**Exercise input:**
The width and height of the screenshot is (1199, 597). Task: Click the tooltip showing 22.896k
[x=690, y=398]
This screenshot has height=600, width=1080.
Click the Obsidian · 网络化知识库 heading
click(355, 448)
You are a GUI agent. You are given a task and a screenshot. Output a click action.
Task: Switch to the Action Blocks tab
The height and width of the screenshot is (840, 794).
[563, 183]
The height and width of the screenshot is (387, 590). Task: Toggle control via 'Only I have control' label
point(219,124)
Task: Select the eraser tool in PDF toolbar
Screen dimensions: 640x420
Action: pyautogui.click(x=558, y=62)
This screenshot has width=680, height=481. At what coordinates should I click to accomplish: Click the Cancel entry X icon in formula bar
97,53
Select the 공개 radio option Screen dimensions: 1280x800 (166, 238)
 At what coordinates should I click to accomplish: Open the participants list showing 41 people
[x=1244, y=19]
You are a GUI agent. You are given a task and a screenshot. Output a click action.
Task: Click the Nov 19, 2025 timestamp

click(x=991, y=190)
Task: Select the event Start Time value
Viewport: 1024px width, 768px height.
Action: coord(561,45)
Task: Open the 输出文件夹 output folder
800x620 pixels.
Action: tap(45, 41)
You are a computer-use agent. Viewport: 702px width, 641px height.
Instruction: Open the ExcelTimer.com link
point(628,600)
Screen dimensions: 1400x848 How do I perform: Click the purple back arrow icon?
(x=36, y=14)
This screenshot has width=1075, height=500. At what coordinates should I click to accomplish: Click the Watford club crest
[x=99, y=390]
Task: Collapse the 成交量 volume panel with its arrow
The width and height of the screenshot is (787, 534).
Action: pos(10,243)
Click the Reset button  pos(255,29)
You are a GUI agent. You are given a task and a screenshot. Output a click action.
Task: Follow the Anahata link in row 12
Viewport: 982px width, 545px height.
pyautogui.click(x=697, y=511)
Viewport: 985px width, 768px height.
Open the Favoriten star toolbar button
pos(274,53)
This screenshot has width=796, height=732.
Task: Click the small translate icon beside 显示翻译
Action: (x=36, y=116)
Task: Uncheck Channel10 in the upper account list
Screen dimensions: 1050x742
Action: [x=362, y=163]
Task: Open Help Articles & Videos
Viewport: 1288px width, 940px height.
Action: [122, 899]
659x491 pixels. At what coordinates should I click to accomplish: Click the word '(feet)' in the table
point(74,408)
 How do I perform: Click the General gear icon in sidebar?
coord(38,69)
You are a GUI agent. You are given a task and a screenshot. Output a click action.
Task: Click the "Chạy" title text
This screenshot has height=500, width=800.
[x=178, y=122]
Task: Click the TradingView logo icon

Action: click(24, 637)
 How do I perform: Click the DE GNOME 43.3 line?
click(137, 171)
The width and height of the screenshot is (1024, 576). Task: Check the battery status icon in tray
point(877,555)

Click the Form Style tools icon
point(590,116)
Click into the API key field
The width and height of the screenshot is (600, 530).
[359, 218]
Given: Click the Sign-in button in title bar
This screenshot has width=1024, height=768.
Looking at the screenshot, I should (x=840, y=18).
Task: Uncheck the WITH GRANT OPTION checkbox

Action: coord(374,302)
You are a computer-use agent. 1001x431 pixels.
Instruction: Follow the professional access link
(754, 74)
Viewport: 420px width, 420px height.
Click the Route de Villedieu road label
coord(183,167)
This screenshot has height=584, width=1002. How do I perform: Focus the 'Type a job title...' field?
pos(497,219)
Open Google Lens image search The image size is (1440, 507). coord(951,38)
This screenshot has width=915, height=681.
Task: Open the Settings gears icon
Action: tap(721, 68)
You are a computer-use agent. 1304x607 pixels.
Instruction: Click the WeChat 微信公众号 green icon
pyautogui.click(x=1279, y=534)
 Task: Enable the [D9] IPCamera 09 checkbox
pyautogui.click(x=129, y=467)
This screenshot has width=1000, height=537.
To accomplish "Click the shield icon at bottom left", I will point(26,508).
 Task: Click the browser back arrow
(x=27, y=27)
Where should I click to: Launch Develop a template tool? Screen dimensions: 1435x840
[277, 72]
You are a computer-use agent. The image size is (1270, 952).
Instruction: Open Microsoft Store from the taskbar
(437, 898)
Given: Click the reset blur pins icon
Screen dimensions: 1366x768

**Task prompt:** Check each line of the listing above. Copy it if it holds the string "computer".

**Expected answer:**
You are a computer-use agent. Viewport: 702px width, 641px height.
You are a computer-use agent. 1001x431 pixels.
You are a computer-use agent. 1304x607 pixels.
You are a computer-use agent. The image size is (1270, 952).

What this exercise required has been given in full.